Mdivi-1為調節Drp1活性以特異性逆轉線粒體分裂事件的化學分子[16]。近年來，Mdivi-1已廣泛運用于線粒體動態變化與腫瘤、神經退行性、心血管疾病等關聯的探索之中[16-17]。線粒體熒光探針MitoTracker染色示，TSLP刺激后，大量球狀線粒體分布于NK細胞胞質內，提示線粒體分裂亢進，這一現象與其他其他文獻報道相符[6,8]。而Mdivi-1干預后，TSLP誘導下NK細胞線粒體過度分裂現象得到顯著改善，其線粒體長度亦有所回歸。蛋白印跡分析示，Mdivi-1干預可有效抑制NK細胞異常活化狀態下線粒體分裂調控因子Drp1的活化。提示Mdivi-1抗NK細胞NK2型活化作用可能與其抑制線粒體過度分裂，重建線粒體動態平衡相關。

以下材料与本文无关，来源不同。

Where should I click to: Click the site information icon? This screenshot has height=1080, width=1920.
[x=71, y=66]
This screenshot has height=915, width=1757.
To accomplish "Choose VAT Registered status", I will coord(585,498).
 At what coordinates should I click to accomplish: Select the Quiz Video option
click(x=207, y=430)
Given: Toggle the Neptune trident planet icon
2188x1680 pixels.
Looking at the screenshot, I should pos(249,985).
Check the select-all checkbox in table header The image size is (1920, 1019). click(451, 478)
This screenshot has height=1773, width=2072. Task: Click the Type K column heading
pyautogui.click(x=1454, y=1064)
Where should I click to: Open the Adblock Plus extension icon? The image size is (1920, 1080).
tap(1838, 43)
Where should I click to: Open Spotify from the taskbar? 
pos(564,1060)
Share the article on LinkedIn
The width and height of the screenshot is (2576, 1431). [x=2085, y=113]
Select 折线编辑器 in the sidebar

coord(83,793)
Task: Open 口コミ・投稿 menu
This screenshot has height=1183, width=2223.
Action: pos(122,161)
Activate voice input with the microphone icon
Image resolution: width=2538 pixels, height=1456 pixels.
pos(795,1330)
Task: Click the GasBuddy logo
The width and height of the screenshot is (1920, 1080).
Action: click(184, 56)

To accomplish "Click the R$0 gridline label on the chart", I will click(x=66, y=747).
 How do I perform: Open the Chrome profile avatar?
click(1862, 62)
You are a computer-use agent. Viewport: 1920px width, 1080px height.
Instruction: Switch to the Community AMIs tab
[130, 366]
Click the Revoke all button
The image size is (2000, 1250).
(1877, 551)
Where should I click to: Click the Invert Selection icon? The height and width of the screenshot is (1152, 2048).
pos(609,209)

線粒體過度分裂可觸發大量內生ROS的生成[6]，而后者與T、B、NK細胞等異常活化密切關聯[9,18]。DHE染色及流式分析顯示，TSLP刺激下NK細胞內生ROS水平明顯升高。而Mdivi-1干預則能有效下調TSLP刺激下NK細胞ROS內生，且該效應與Mdivi-1濃度呈正相關態勢。同時，蛋白印跡分析亦顯示，TSLP刺激下NK細胞MnSOD這一氧化應激防御因子表達的下調，亦于Mdivi-1干預后得到一定程度逆轉。綜上，Mdivi-1調節NK細胞ROS水平，可能是其抑制線粒體分裂以改善NK細胞NK2型活化的效應環節之一。

本次試驗存在一些問題：(1)鑒于原代NK細胞培養難度較大，本研究以NK92MI細胞株作為實驗對象，研究結果可能存在一定偏倚；(2)本研究未能選擇Drp1基因沉默技術調節線粒體分裂，從抑制劑及基因敲降兩個層面同步驗證實驗結果；(3)Mdivi-1抑制線粒體分裂后，具體通過哪些分子機制鏈影響NK細胞分化未進一步深入探索，這是我們下一步研究的重要方向。

綜上，通過Mdivi-1抑制線粒體過度分裂，重建線粒體動態變化，可有效抑制TSLP刺激下NK細胞NK2型活化。線粒體動態失衡是NK細胞異常活化的內在機制之一，其可能為改善NK細胞NK2型活化介導的變應性炎癥反應的重要靶點。